Now people pull up by the traffic lights
and witness the distressing sight
of a boarded-up pub being soaked
in the sad rays of battered sunlight.
It stands there ashamed
forlorn and unamed.
Just there to tease
crackling memories
visualising the smoky scenes of
old men spreading mustard
over their cobs, long retired
from industrial jobs,
tentative young lovers
and strange irish music,
Ironed striped shirts and funky cologne.
And the pints and chinese menus sent
flying in the mad football atmosphere.
I remember the
birthday girls half asleep on stools
and the birthday boys collapsed in cubicles.
Also the low,
low,
low,
points,
the unappeasable dullness of those overcast
weekdays.
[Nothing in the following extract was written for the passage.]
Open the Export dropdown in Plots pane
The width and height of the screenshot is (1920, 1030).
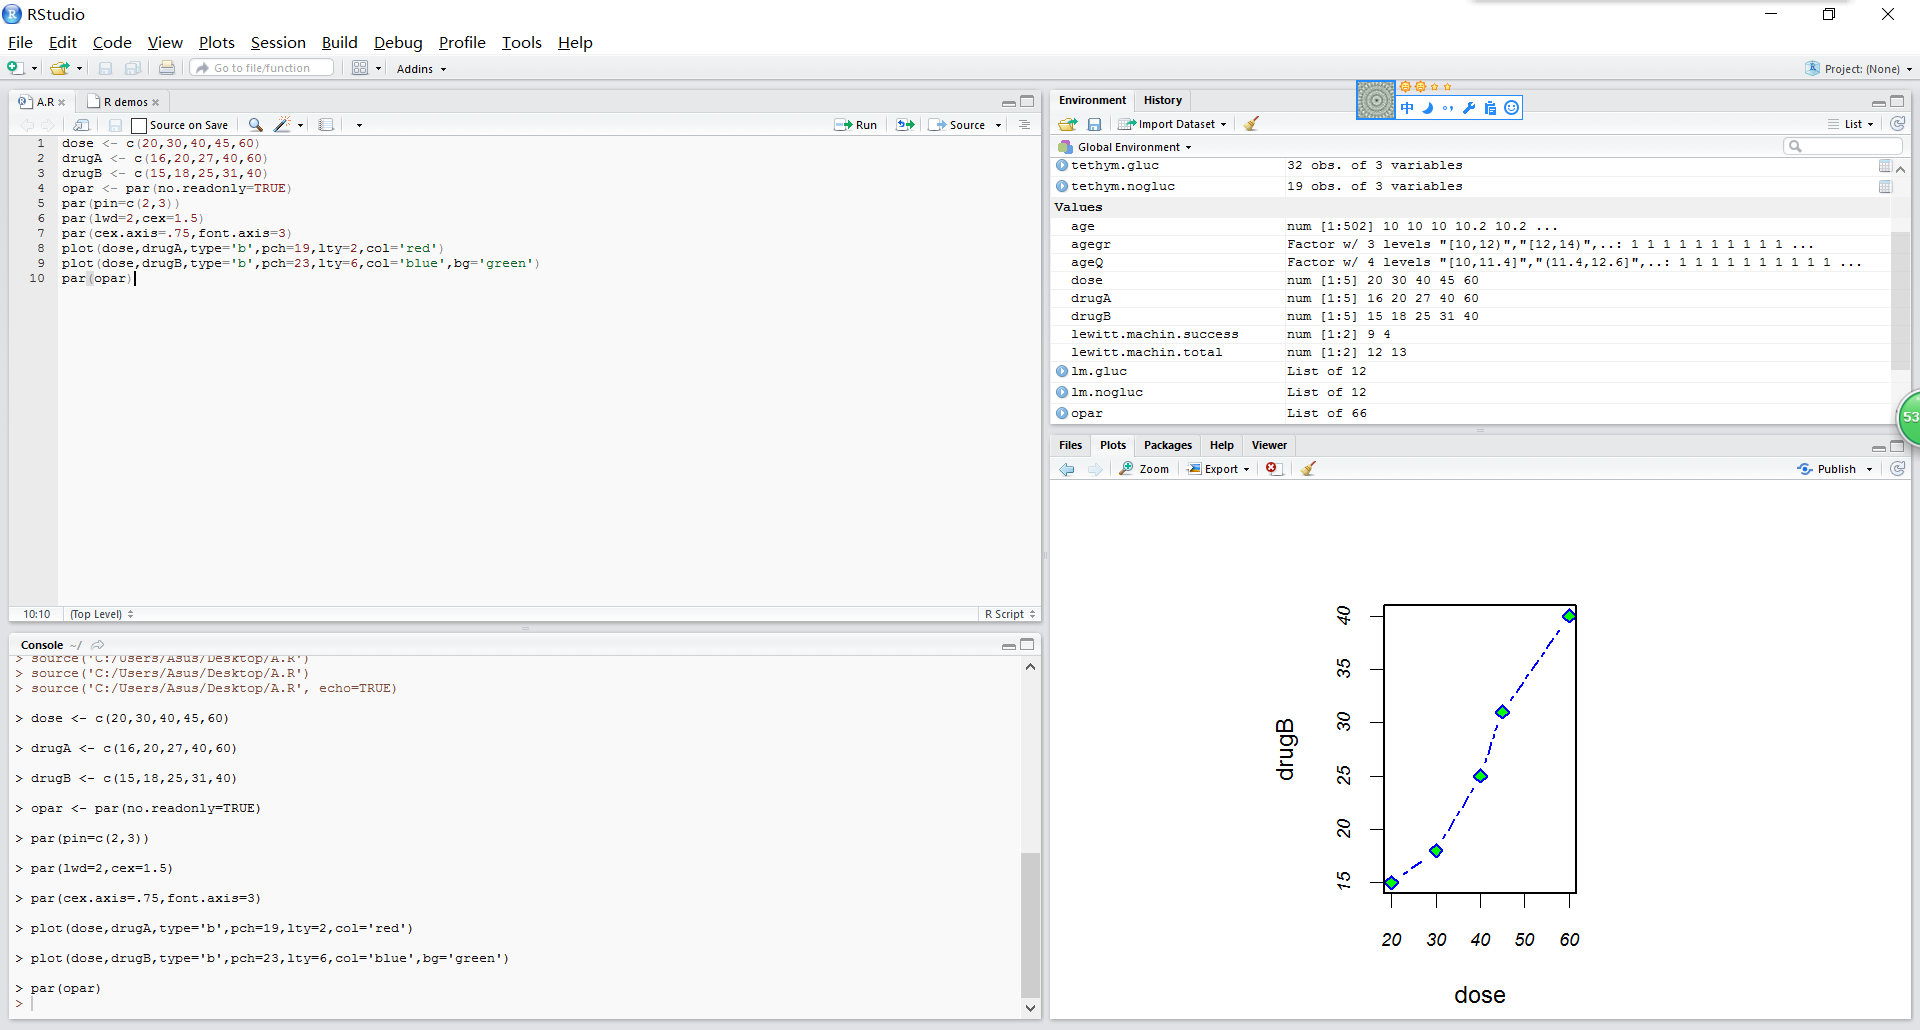point(1219,469)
The outcasts, the henpecked,
the retired, the vagabonds
leaning up the bar with shop-
ing bags, engaged in querulous
conversations centred on
stingy relatives,
hospital appointments,
job-centres and stale marriages.
Frittering away ephemeral time
and cadging cigarettes
on them mind grinding giro days.
Those haunting and desolate sights
of grizzled men playing dominoes
soft eyes set glazed in haggard faces
and slumped figures worn by age and Jamesons.
The foggy racecourse on the television screen
with the ambulance taling the straining pack
pleading eyes fixated and fists held to lips.
I remember sympathetically,
deep inside those dying final furlongs
the familiar hoarse and anguished
pleas of desperate indebted men.
Gambling away their wifes shopping money.